PLO leaders, who remained in exile at the PLO headquarters in Tunis, have become increasingly critical of the negotiations and have charged that Arafat's team made too many concessions to Israel without getting anything in return.

But now the PLO, meeting for the first time since the signing of the accord with exiled leaders critical of Arafat's leadership, has reasserted its authority within the organization and set specific conditions for the continuation of talks.

''One could say that some of the power that shifted away from the PLO to the PA has returned to the PLO,'' a Tunis-based PLO official says.

Most significant, the mandate from the PLO meeting reinstated Mahmoud Abbas as its chief negotiator. Mr. Abbas was an architect of the accord, but he has been highly critical of its implementation.

The PLO also appointed a committee to hold talks with opposition Palestinian groups such as the Islamic Resistance Movement, Hamas, and to insist on greater international involvement in the peace process.
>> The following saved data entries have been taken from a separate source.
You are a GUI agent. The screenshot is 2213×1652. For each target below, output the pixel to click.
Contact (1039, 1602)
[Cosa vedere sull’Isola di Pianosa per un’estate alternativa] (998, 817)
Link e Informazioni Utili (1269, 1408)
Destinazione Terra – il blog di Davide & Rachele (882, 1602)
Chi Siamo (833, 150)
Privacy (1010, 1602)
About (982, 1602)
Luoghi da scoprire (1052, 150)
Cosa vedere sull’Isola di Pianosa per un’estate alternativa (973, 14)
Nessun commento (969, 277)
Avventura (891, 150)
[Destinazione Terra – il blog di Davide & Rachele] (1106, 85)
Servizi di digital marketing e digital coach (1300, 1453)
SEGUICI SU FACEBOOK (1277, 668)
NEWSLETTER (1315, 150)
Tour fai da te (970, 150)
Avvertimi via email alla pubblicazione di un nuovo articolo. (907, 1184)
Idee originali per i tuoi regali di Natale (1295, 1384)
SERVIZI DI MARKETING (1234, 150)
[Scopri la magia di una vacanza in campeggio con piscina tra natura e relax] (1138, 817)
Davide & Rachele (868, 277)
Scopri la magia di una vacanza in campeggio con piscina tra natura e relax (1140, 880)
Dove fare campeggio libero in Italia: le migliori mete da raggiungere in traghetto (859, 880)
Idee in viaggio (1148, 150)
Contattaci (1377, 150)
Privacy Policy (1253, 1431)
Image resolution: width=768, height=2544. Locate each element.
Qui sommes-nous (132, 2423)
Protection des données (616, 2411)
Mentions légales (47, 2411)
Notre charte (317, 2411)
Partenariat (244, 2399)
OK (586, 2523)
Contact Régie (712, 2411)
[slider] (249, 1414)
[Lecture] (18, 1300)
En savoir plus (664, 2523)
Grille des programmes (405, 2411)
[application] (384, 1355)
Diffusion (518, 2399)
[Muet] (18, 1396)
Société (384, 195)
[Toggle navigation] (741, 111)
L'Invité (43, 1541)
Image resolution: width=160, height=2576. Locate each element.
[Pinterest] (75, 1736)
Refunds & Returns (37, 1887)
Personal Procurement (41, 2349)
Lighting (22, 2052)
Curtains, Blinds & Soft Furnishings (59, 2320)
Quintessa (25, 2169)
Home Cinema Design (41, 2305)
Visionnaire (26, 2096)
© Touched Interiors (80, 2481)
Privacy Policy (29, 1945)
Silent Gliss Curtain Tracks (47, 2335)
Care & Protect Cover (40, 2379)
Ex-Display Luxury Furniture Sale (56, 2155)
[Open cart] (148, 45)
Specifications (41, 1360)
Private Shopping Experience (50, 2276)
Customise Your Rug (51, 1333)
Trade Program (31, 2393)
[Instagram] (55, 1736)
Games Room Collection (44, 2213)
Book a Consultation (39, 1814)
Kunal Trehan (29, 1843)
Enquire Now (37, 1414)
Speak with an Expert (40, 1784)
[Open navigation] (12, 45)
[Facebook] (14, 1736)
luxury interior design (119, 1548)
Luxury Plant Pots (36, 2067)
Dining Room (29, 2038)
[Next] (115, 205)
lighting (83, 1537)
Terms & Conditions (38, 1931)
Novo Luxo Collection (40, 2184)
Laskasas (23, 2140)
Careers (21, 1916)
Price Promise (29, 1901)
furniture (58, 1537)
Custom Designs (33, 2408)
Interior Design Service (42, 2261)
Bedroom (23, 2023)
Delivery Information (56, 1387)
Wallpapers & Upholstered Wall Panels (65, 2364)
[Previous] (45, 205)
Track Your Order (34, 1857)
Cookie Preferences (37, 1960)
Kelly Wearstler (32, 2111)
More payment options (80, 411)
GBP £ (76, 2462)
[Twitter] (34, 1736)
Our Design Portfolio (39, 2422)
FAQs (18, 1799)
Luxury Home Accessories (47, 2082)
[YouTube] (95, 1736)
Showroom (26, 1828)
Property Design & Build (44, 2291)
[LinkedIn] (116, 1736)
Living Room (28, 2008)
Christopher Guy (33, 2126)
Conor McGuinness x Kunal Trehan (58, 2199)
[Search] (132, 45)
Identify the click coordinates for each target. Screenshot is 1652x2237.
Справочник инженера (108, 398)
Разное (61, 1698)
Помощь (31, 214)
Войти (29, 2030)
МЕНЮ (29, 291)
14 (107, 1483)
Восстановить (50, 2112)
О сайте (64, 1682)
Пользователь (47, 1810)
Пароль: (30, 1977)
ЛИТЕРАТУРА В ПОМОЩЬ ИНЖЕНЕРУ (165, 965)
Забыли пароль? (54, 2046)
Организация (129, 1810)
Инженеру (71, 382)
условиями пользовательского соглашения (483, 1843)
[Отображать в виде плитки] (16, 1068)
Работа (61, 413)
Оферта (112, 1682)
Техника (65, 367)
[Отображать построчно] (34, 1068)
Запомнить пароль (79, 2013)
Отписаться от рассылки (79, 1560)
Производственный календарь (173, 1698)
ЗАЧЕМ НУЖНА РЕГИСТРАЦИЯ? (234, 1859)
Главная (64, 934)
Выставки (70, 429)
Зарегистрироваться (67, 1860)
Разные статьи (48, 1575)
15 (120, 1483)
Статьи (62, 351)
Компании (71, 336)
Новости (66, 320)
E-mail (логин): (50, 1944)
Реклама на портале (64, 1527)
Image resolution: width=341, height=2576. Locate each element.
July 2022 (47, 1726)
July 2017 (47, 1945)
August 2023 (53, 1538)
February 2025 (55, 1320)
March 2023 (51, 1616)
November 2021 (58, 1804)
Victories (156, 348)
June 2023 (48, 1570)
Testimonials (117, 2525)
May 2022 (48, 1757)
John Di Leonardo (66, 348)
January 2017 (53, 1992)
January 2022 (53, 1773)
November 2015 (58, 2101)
''At least in principle, the PLO continues ... to play a significant role as the embodiment of Palestinian national identity and legitimacy,'' says Hanan Ashrawi, a former PLO spokeswoman who now heads a Palestinian human rights commission.

''There is an increasing call among the Palestinian intelligentsia and political leadership for the PLO to be empowered as the source of political decisionmaking and to provide the system of checks and balances,'' Mrs. Ashrawi says.

Even Islamic militant leaders acknowledge the PLO as one of the legitimate voices of the Palestinian people and respect its decisions.

''Arafat agreed to go to Tunis because he has lost support within the PLO,'' says Imad Falloji, a senior Hamas leader. Hamas opposes the Israeli-PLO accord and has claimed responsibility for a series of terrorist attacks on Israel over the past year.

''Until this weekend, Arafat had failed to have the full executive of the PLO convened, so he lost legitimacy within the organization,'' Mr. Falloji told the Monitor.

The Islamic movement has kept a low political and military profile since the bomb attack in Tel Aviv in January that killed 21 Israeli soldiers and a civilian.

Falloji says the period of calm should be seen as part of a period of ''preparation and construction.'' Some analysts say that the Islamic militants have called a temporary truce to allow the extension of Palestinian autonomy to the West Bank.